# About this exercise
Begin at the line bearing "Where should I click to: Open search". Transcribe it and all subsequent lines of the material below exactly, and nothing more.

# Data for this task
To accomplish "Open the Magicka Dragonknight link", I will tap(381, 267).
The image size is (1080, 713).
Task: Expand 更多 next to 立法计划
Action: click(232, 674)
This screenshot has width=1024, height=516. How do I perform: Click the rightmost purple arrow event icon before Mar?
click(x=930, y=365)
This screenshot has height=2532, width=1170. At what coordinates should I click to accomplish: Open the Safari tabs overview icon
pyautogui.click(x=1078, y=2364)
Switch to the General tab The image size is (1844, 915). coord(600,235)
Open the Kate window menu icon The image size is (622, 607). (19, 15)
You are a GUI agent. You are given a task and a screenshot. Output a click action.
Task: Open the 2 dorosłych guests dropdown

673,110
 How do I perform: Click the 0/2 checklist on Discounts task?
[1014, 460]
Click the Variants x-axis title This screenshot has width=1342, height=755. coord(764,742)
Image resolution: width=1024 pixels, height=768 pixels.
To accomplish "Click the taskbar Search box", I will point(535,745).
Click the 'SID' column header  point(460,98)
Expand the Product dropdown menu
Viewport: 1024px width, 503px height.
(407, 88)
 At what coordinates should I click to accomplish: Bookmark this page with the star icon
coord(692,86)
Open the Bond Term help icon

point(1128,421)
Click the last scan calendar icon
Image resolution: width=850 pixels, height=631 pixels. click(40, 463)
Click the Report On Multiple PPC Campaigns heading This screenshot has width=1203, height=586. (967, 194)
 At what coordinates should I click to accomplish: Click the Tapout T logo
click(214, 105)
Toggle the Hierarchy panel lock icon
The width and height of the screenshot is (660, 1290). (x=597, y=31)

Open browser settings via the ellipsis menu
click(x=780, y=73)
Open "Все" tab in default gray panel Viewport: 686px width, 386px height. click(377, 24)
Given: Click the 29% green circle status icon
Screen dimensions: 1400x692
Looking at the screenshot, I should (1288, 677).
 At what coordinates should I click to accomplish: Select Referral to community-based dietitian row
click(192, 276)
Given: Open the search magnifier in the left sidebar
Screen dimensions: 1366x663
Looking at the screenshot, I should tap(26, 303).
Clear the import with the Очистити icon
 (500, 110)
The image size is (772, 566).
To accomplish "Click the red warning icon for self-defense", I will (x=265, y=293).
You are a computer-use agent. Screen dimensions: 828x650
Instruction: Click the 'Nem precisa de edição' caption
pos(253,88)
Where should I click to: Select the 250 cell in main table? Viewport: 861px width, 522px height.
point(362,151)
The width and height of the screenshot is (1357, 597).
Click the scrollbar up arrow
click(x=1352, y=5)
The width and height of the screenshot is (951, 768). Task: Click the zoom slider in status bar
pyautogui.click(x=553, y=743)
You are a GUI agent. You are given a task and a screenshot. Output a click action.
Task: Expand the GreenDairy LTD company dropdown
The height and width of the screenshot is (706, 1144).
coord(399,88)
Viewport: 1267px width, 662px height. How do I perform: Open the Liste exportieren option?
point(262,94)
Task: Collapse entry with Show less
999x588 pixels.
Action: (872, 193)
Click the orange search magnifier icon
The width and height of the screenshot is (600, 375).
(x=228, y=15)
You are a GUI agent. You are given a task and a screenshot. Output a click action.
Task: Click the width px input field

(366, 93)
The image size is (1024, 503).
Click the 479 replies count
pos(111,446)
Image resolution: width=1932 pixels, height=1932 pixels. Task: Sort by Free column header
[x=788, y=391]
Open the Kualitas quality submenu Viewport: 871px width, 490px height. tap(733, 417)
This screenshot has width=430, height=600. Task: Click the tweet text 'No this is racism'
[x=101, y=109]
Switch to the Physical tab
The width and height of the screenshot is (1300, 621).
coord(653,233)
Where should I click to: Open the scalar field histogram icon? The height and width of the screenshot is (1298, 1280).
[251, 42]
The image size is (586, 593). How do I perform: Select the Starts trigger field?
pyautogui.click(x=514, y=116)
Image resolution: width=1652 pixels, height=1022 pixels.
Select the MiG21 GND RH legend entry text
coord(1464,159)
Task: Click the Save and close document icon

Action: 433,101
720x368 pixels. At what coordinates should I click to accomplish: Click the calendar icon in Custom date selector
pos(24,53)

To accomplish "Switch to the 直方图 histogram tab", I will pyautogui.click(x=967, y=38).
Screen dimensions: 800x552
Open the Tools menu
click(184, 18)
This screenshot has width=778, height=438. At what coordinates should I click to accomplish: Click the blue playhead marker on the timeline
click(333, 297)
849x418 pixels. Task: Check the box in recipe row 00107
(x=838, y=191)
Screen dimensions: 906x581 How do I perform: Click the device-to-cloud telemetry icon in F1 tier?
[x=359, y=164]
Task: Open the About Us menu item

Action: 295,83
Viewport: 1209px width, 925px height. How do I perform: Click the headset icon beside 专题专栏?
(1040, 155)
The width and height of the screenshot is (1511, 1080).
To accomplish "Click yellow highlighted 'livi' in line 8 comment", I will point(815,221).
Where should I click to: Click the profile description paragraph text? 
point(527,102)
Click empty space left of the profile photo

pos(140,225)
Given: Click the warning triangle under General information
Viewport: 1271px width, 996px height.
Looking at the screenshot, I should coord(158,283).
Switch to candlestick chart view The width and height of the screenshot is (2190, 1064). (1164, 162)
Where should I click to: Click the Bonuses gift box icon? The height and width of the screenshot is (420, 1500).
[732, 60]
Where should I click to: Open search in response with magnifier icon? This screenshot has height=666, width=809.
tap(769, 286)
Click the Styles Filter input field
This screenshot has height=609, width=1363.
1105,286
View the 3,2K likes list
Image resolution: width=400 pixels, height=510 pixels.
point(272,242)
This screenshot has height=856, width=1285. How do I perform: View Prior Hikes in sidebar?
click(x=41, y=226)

# Task solution
Where should I click to: Open search in response with magnifier icon? This screenshot has height=666, width=809.
tap(769, 286)
Click the Styles Filter input field
This screenshot has height=609, width=1363.
1105,286
View the 3,2K likes list
Image resolution: width=400 pixels, height=510 pixels.
point(272,242)
This screenshot has height=856, width=1285. How do I perform: View Prior Hikes in sidebar?
click(x=41, y=226)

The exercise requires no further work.